Turbojet: intake, compressor, combustor, turbine, nozzle. Turbofan: bypass flow around core, better fuel efficiency, lower noise. Bypass ratio: ratio of bypass to core flow, high BPR for subsonic transport. Turboprop: turbine drives propeller via gearbox, efficient at low speed. Compressor pressure ratio: determines thermal efficiency and specific thrust.
Ideal cycle: isentropic compression, constant pressure heat addition, isentropic expansion. Thermal efficiency: eta = 1 minus 1 over r_p to power k-1 over k. Specific fuel consumption: fuel flow per unit thrust, measure of efficiency. Component efficiencies: polytropic efficiency for compressor and turbine. Turbine inlet temperature: key design parameter, limited by material capability.
Rocket equation: delta-V = Isp times g0 times ln m0 over mf. Specific impulse: Isp = thrust over mass flow times g0, measure of propellant efficiency. Liquid propellants: RP-1/LOX, LH2/LOX, hypergolic NTO/MMH. Solid propellants: HTPB-based, simple, reliable, not throttleable. Hybrid: solid fuel with liquid or gaseous oxidizer.

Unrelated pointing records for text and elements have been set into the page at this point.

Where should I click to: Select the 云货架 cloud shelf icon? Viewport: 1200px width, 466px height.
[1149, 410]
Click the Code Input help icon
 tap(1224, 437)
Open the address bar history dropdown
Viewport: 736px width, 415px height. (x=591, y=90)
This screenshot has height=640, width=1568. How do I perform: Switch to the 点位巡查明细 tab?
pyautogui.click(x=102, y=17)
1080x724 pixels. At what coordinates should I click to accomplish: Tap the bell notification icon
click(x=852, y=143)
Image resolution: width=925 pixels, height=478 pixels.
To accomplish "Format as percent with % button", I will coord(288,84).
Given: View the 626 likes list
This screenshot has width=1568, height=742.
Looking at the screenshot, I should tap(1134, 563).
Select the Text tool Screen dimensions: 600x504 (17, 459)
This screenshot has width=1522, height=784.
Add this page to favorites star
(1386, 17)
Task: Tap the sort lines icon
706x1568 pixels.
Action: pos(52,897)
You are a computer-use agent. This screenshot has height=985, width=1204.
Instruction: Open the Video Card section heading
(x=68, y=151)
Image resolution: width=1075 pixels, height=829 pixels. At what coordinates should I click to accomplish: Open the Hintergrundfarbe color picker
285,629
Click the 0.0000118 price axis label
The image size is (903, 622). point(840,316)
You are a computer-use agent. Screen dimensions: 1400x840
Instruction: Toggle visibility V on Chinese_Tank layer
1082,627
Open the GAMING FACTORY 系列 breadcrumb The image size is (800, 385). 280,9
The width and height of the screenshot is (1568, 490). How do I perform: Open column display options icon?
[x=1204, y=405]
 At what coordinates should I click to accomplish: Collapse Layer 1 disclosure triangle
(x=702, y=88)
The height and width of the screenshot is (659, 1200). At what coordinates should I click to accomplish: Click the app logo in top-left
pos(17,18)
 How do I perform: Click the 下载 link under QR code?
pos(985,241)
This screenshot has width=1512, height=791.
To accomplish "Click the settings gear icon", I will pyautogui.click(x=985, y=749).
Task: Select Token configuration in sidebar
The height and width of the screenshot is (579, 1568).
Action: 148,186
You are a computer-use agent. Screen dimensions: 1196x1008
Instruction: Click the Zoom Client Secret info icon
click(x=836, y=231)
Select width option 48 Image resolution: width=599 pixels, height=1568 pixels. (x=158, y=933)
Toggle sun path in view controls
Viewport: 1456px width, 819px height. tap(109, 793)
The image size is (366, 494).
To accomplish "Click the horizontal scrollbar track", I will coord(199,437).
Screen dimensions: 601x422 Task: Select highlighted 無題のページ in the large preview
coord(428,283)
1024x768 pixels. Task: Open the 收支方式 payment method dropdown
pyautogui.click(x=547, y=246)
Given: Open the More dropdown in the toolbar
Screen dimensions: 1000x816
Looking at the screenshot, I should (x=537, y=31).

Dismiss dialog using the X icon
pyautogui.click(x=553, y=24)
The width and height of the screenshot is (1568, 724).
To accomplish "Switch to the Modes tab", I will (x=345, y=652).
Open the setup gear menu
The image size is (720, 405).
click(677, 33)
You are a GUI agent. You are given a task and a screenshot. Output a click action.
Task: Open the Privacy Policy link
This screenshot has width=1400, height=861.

Convergent-divergent nozzle: accelerates flow from subsonic to supersonic. Area ratio: determines exit Mach number and expansion ratio. Nozzle efficiency: accounts for friction and non-uniform flow losses. Thrust coefficient: CF = thrust over P_c times At, measures nozzle performance.
| Pitfall | Fix |
|---|---|
| Ignoring off-design performance | Engine must perform across full flight envelope |
| Overexpanded nozzle at sea level | Check nozzle exit pressure vs ambient |
| Underestimating turbine cooling | TIT limits require significant cooling air fraction |
| Wrong Isp units | Clarify whether Isp is in seconds or N s/kg |